--- GOAL ---
Rewrite the rows from the line with "You are a computer-use" through the end of the rows, replacing "Previous Answers" with "Earlier Answers" and leaving everything else unchanged. Leave the pictures out of your answer.

--- DATA SHOWN ---
-------------------------
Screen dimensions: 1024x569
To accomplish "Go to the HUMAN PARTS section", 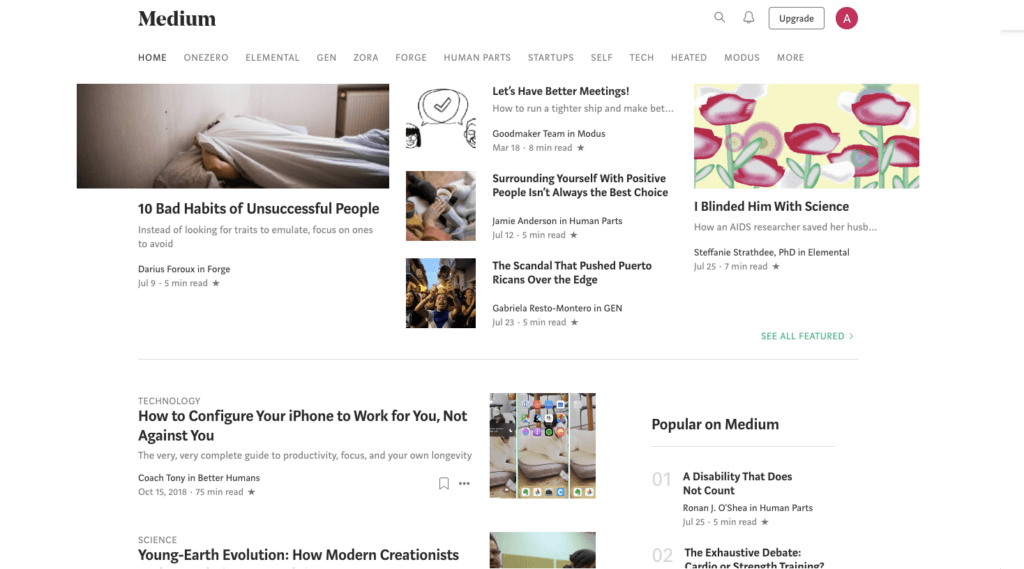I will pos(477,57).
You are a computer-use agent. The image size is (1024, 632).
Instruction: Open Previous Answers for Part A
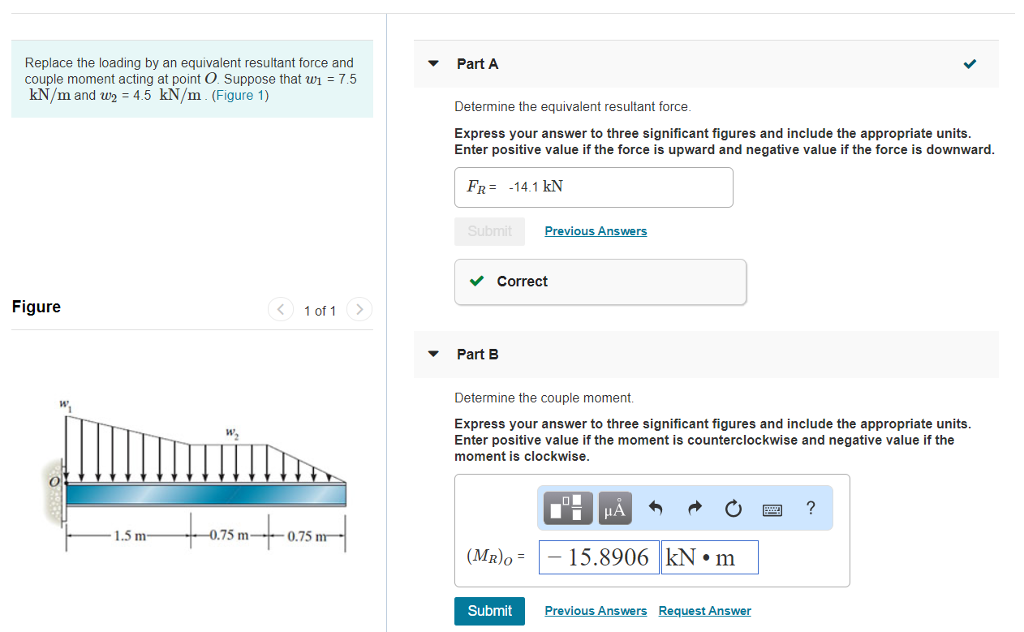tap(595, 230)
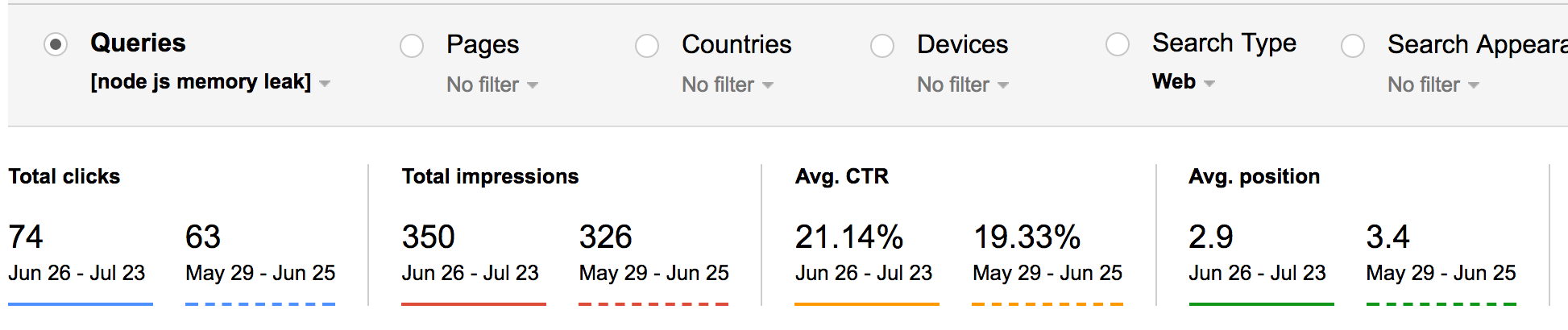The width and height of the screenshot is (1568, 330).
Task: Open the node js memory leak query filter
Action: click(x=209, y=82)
-------------------------
--- EXPECTED ANSWER ---
You are a computer-use agent. The image size is (1024, 632).
Instruction: Open Earlier Answers for Part A
tap(595, 230)
The width and height of the screenshot is (1568, 330).
Task: Open the node js memory leak query filter
Action: click(x=209, y=82)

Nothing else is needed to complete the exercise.